What is asked - Rescale the listing from the line containing "You are a computer-use" through the end of the listing. Write those lines out again with the requests included, multiplying every coordinate in the answers by 2.25, rounding to whole numbers with halves going up, and leaving out the pictures.

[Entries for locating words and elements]
-- -- --

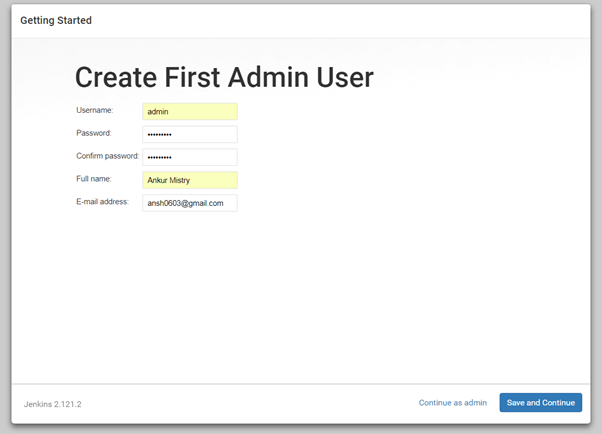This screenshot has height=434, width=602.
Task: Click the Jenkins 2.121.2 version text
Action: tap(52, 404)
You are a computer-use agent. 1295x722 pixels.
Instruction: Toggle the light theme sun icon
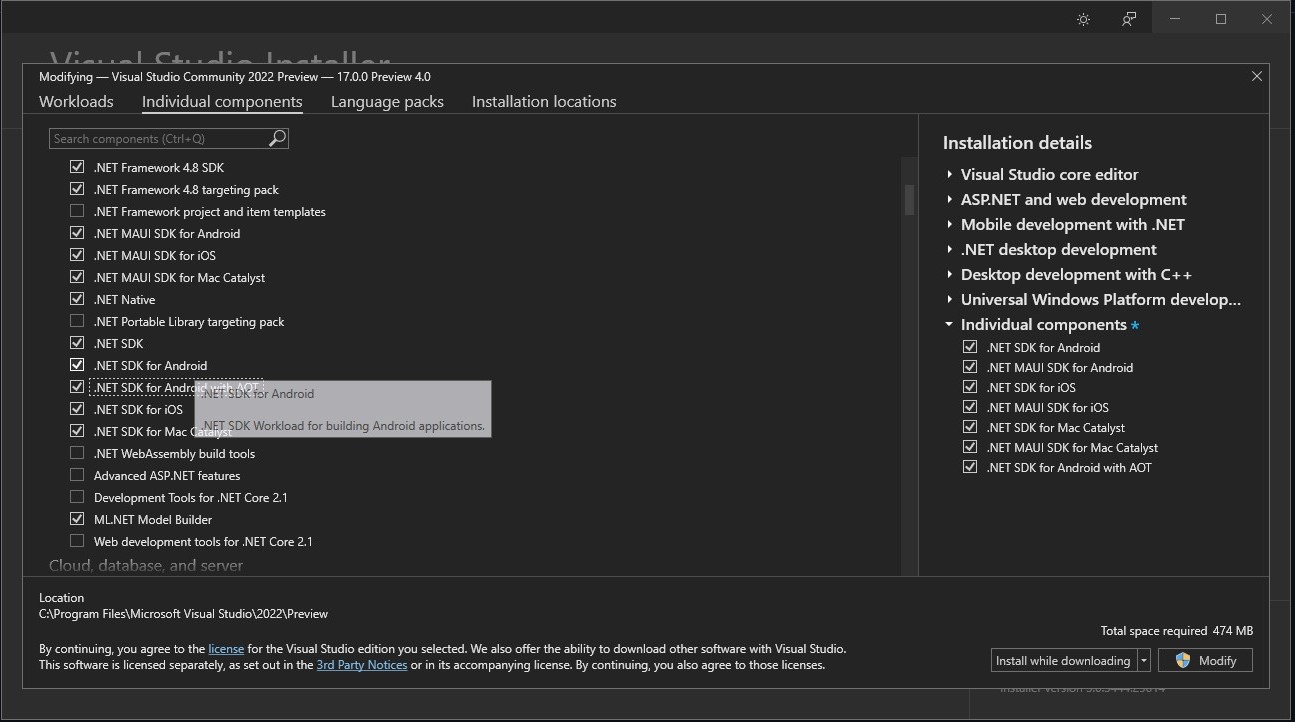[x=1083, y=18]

-- -- --

Response -
You are a computer-use agent. 1295x722 pixels.
Instruction: Toggle the light theme sun icon
[x=2437, y=41]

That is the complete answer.